しかし、カーネルの初対面での紳士っぷりは一体どこにいったんだ? 俺がモロとくっついてるからあんなに俺に対して怒ってるのか?

いや、それは流石にないか。

「おいクソガキ! さっさと姫から離れろ! 姫が穢れてしまうだろ!」

……その通りかよ。

でも、流石に俺も頭にきていた。カーネルが初めから場所の移動に合意してくれていたのなら、こんな面倒なことをしなくてもすんだのだ。

大体、マリーンを目指していない俺にとって、魔術師の秘匿とかはあまり必要がないのだ。俺たちを襲わなければ、魔術師がいくら増えようが関係ない。襲ってくるのなら容赦なく、今まで通り殺すだけだ。
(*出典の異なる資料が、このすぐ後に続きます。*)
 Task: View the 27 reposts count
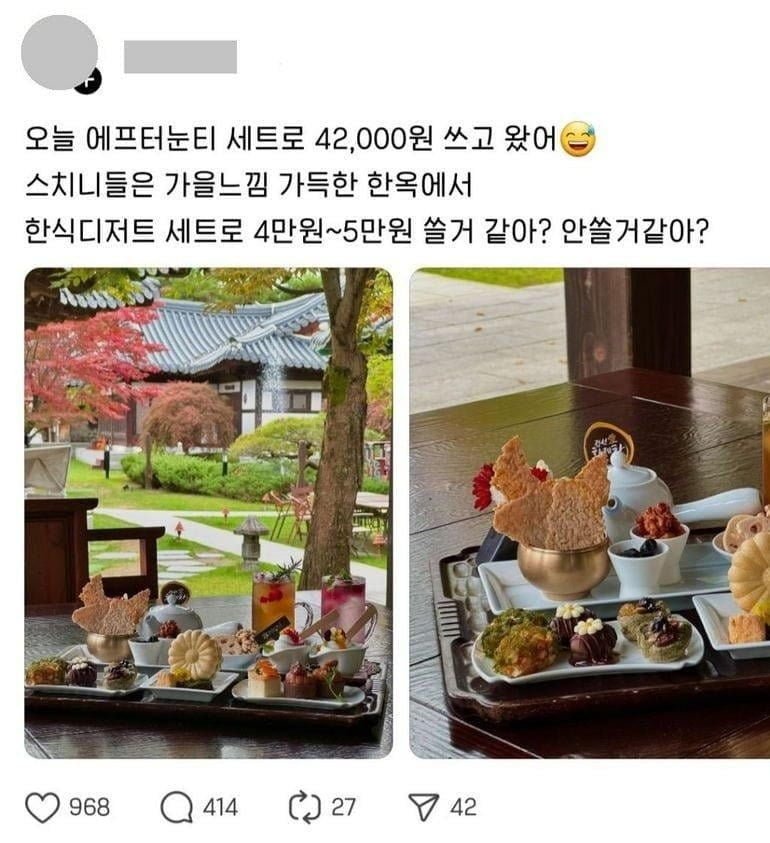pos(343,808)

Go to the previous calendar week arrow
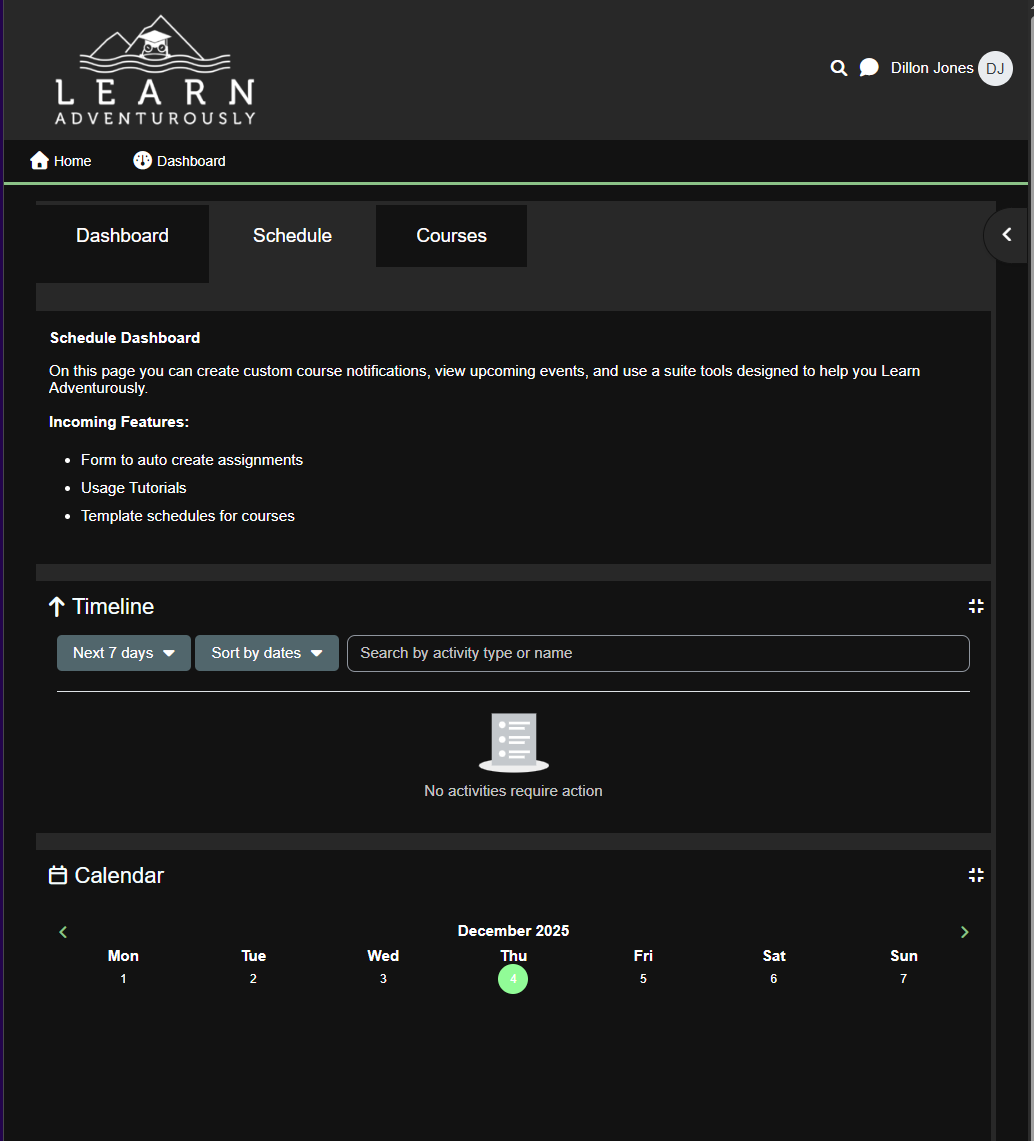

俺たちが隠蔽工作をしながらカーネルと戦っている理由は、ひとえにここが俺の日常生活圏内だからだ。魔術師同士の戦いで、俺の日常を壊すわけにはいかない。シンと戦ったような生活圏外の採石場だったのなら、すぐにでもカーネルの存在を消している。

俺の日常生活に手を出した以上、必ず殺す。

だからカーネルを殺しやすい場所に移動しよう。モロが本気を出しやすい場所に誘導しよう。

「それじゃー移動すっから、ついてきてね?」

俺の言葉に従い、モロは嵐の中空を飛んで移動を始める。その後をカーネルたちが続々と続く。

「待て! この出来損ないがっ! 姫と契約していなければ、貴様一人では何も出来ないくせにっ!」

カーネルの叫びが聞こえる。

カーネルの言ったことに、俺は心の中で頷いた。

そうだ。俺はモロと契約していなければ、一人では何にも出来ない。戦闘もモロにまかせっきりだ。

だから、カーネルはあんなに必死にモロを狙っているのだろうか?

お前には相応しくないと。

落ちこぼれのお前には、最強の悪魔は相応しくないと。

そんな俺を殺してモロを奪おうとしているカーネルが、移動中に何も仕掛けてこないわけがない。

カーネルの怒りに追われるようにして、俺たちの攻防は空中戦へと突入していった。